→ EXERCISE DETAILS: Your output should consist solely of the lines from the one holding "This screenshot has height=1080, width=1920." to the end of the records below, inclusive, reproduced exactly and free of pictures.

Recorded data
◆ ◆ ◆ ◆
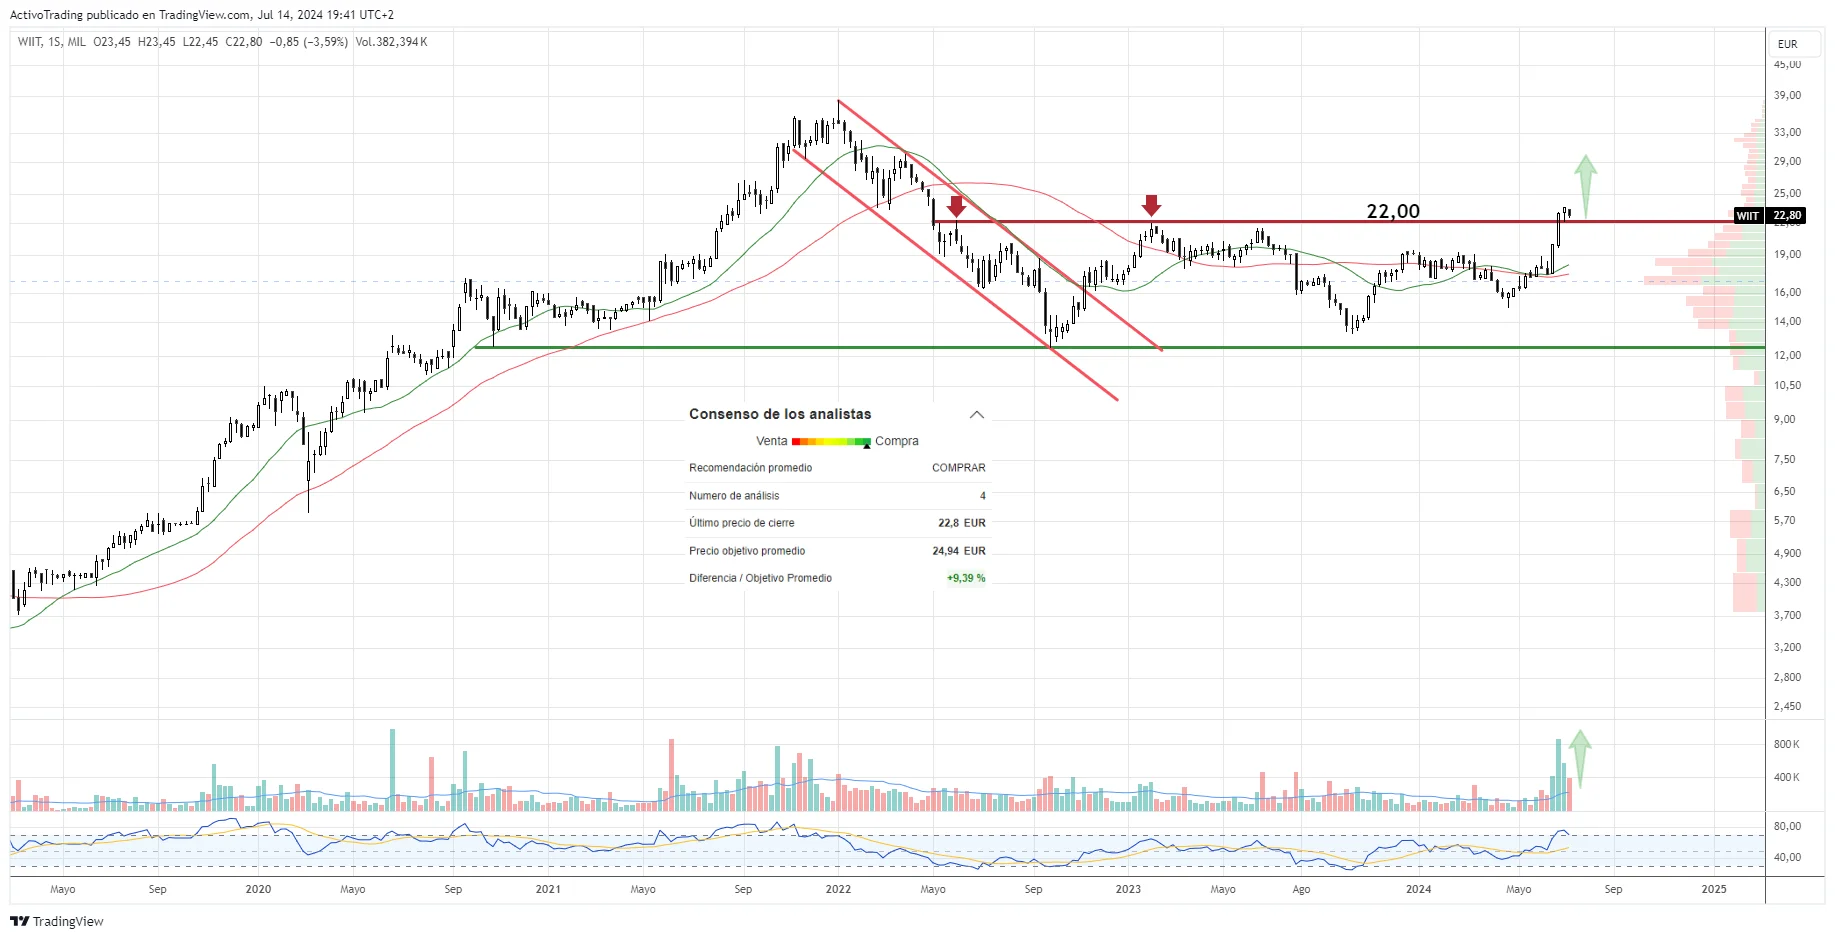The height and width of the screenshot is (939, 1835).
Task: Click the 2024 label on the time axis
Action: tap(1419, 888)
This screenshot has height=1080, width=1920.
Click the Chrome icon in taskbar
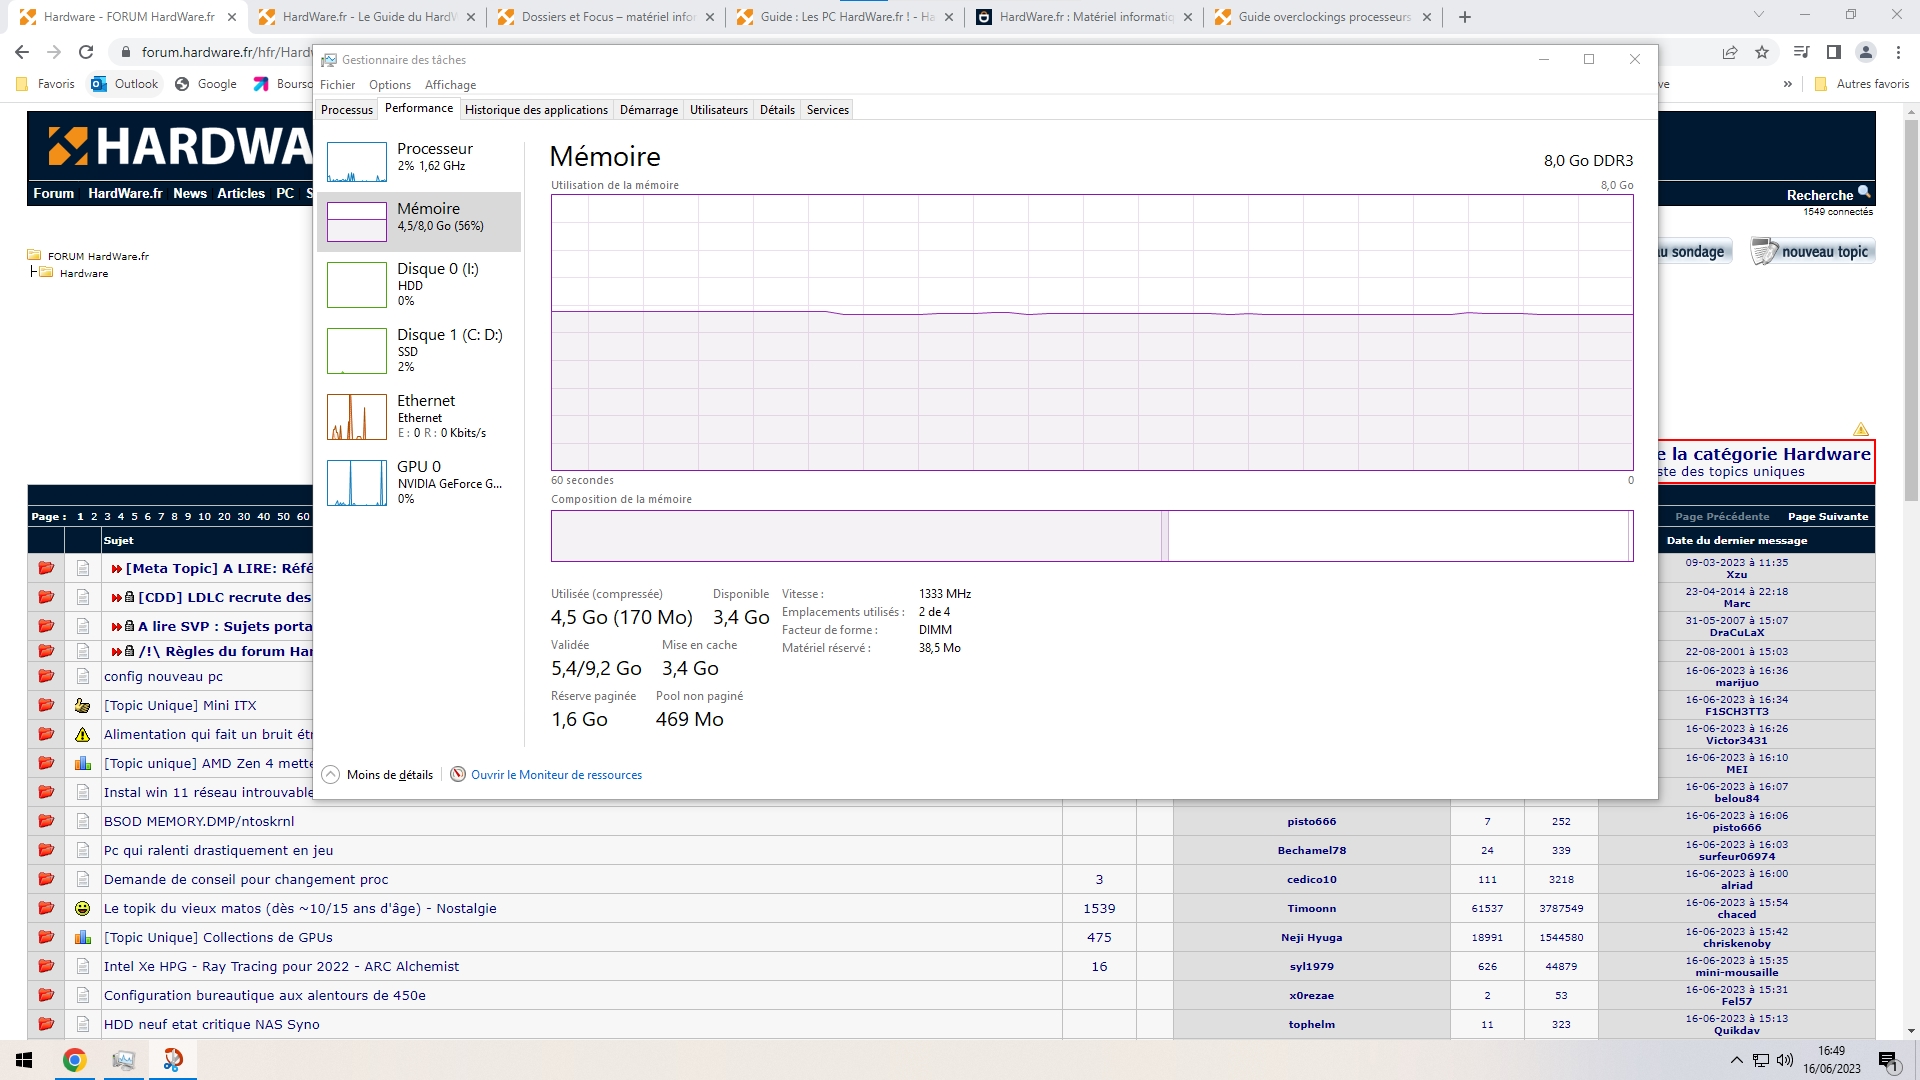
◆ ◆ ◆ ◆
→ EXERCISE RESPONSE:
This screenshot has height=1080, width=1920.
Click the Chrome icon in taskbar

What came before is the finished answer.